Spiritualitas sebagai Solusi Problema Kehidupan
Di tengah dunia yang makin riuh dengan segala carut marut era globalisasi ini, Majelis Dakwah Al-Hikmah mengajak orang untuk kembali mencari keheningan dalam diri dan membawa nilai-nilai yang lebih bermakna.

Secara alamiah ruh manusia itu datang dari Allah. Dalam surat Shaad disebutkan, "Maka apabila telah Ku sempurnakan kejadiannya dan Ku tiupkan kepadanya ruh-Ku."(QS: 38:72). Ruh yang ditiupkan itu sebagai daya jiwa manusia ketika kelak berada di dunia. Karena itulah, jika manusia melupakan-Nya maka akan terjadi adanya ketidak seimbangan dalam diri manusia tersebut dan juga ketidak seimbangan dengan jagat raya dan penciptanya.

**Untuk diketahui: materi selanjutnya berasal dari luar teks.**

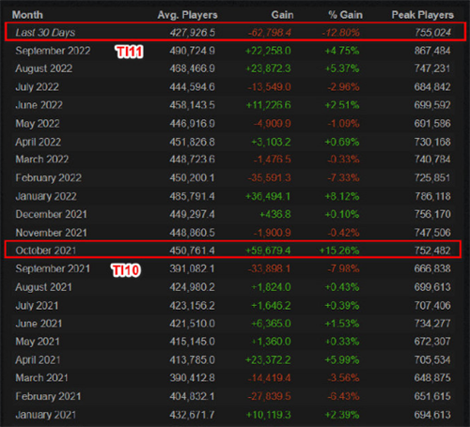Click the +15.26% gain percentage

[x=339, y=251]
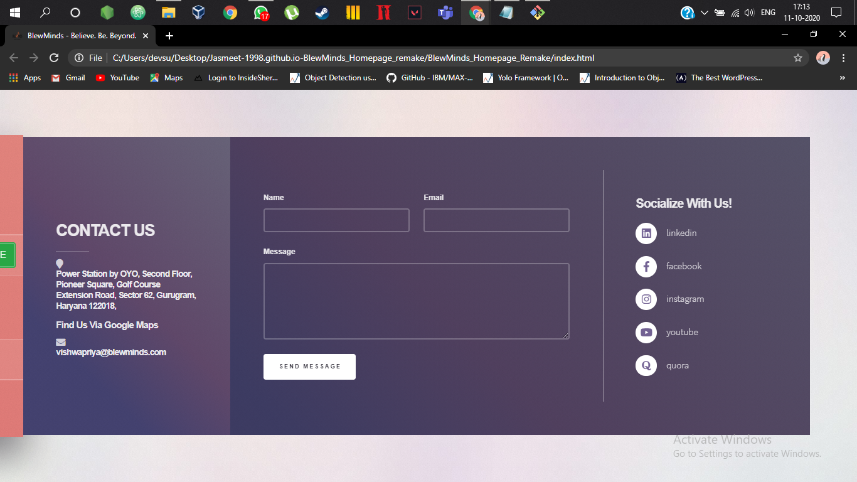Expand hidden icons in the system tray
Image resolution: width=857 pixels, height=482 pixels.
pos(704,12)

Dapat diartikan bahwa manusia membutuhkan pengetahuan akan spiritualitas mereka terhadap Allah untuk memberikan adanya keseimbangan di dalam dirinya dengan penciptanya. Memiliki pengetahuan akan spiritualitas dan melaksanakannya dalam kehidupan akan memunculkan sikap baik kepada dirinya sendiri maupun terhadap orang lain secara fisik maupun non-fisik.

Spiritualitas (yang berasal dari kata dasar “spirit”= ruah, roh) adalah sebuah pengalaman akan kehadiran Ruh (Energy Ilahiyah) yang menjadi daya dan menggerakan seluruh diri kita. Spiritualitas menjadi sebuah gaya hidup yang digerakkan Roh Allah. Maka seluruh cara mengada kita akan dijiwai oleh nilai-nilai atau keutamaan keilahian yang ditanamkan Allah di dalam diri kita. Seseorang yang memiliki spiritualitas mendalam, gaya hidupnya pasti digerakkan dan dijiwai oleh nilai-nilai tersebut. Dia peka dan mudah tergerak untuk mewujudkan nilai-nilai kasih, damai, kejujuran, keadilan dan penghargaan  terhadap martabat manusia dan keutuhan ciptaan.

Spiritualitas tidak bisa dipisahkan dari religiusitas yang merupakan pengalaman keterarahan, keterikatan dan relasi iman dengan Allah. Spiritualitas dan religiusitas menjadi inti dari Metode Dakwah Al-Hikmah. Yang inti adalah membentuk agama dengan keempat unsurnya: rumusan pengakuan iman (syahadat), tata peribadatan, aturan moral, dan struktur komunitas. Keempat unsur agama tersebut merupakan ungkapan dan perwujudan konkrit dari pengalaman spritualitas dan religiusitas.

Untuk itulah, Kita perlu melihat secara jernih ke dalam lubuk hati dan cara berada kita selama ini. Sejatinya dalam diri setiap orang sudah tertanam nilai-nilai keilahian (Nuril Hayat) dari Sang Pencipta, yakni kasih sayang, suka damai, adil, ketakwaan, kejujuran, persaudaraan,  saling menghargai, peduli pada alam dan lain-lain. Itulah nilai-nilai Ilahiyah yang mengangkat kita sebagai manusia bermartabat dan berakhlak moral tinggi. (Aby Zamri).